Upon well settled principles we are not warranted in saying that the trial ‘court erred in its judgment as to the facts established by the evidence. We have examined the complaints that the court erroneously admitted in evidence p. 177 of Vredenburg’s estimate book, and refused to permit the witness Thos. White to give an opinion as to the certainty with which any calculation of profit upon a common piece of work could be made. The page of the hook was properly admissible in connection with the testimony of the witness Vredenburg. The witness White testified at length to facts and circumstances within his knowledge as a competent and experienced brick mason and contractor, much of which tended to show and was competent only for the purpose of showing that all calculations as to the possible profits upon such work were necessarily and in their nature uncertain. The question propounded to him called for Ms opinion in view of all that he testified to, and was for that reason not material, it being the province of the court to draw the conclusions that ought to arise from his testimony.

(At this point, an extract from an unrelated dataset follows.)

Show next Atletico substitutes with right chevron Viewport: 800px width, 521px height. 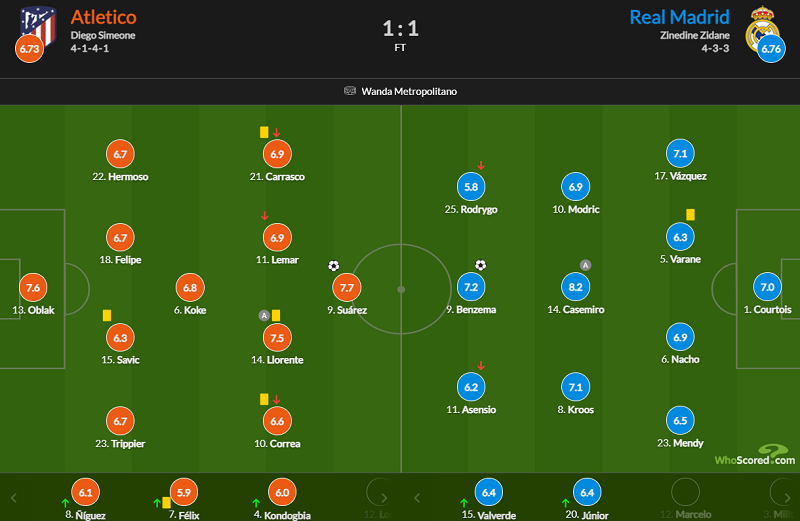(x=384, y=498)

The appellants urge that the court entertained an erroneous opinion as to the rule of law applicable to one branch of their contention. They asked and the court refused to hold the following proposition of law:

“ 1st. The measure of damages in this case is the difference between the cost of doing the work and furnishing the material, and what the plaintiffs were to receive therefor, making a reasonable deduction for the less time the plaintiffs were engaged, by reason of the defendants refusing to allow them to complete the contract, and also a reasonable deduction for the release of the plaintiffs from the care, trouble, risk and responsibility attending a full execution of the contract.”

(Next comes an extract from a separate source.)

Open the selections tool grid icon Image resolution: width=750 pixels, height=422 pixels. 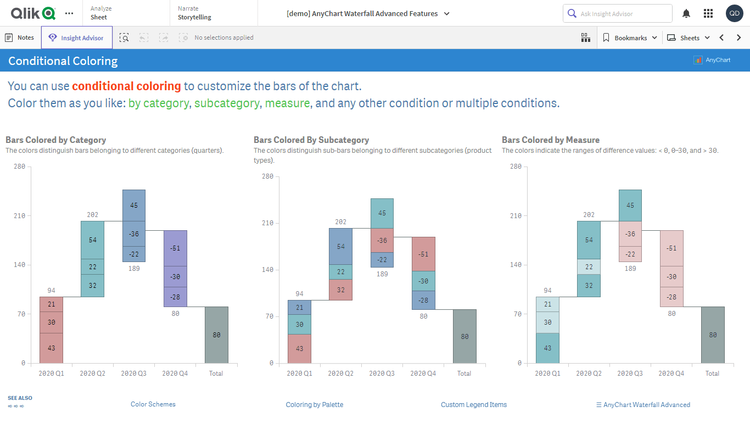[585, 37]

We do not understand that the proposition states the rule correctly. The measure of damages, where one engaged in the performance of a contract is wrongfully prevented by the employer from completing it, is the difference between the’price agreed to be paid and what it would have cost to complete it. 2 Sedgwick on Damages, Sec. 618.

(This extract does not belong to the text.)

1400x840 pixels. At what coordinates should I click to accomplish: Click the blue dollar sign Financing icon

The plaintiff, after having proven the contract, its breach, and the difference between the contract price and the cost to perform the work, may rest. His recovery, so far as it rests upon loss of wages, may, however, be reduced by the defendant by showing that the plaintiff did earn or could have earned wages at similar employment had he diligently endeavored to secure such work, and in cases such as the one at bar the defendant might obtain a deduction by showing that the construction of the building involved care, risk and responsibility, and that the money value thereof can be estimated from evidence produced.

The appellants introduced no proof tending to show that such contractors did or could have otherwise employed their time, or what compensation they did or might have received or obtained during the time they were released from engaging in the work contracted to be done.

Nor is there any proof from which an estimate could be made of the amount that ought to be allowed as a deduction because of the release of the appellees from the risk and responsibility that would have attended the execution of the contract. The court could not act as to such reductions upon mere presumption, but only upon proof.

The alleged matters proper to be considered in reduction of damages do not affect the right of action but go only in reduction of damages.

Hence, the burden of proving them is upon the defendant. 2 Sedgwick on Damages, Sec. 667; Oldham v. Kerchner, 28 Am. Rep. 308, and authorities collated in note to the case; Costigan v. M. H. R. R. Co., 2 Denio, 609. The proposition submitted to the court was open to the objection that it imposed the burden of proof improperly upon the appellee, and moreover there was no proof upon which to rest or apply it. For either of these reasons it might have been properly refused.

Believing that there is no such error in the record as requires the reversal of the judgment, it is affirmed.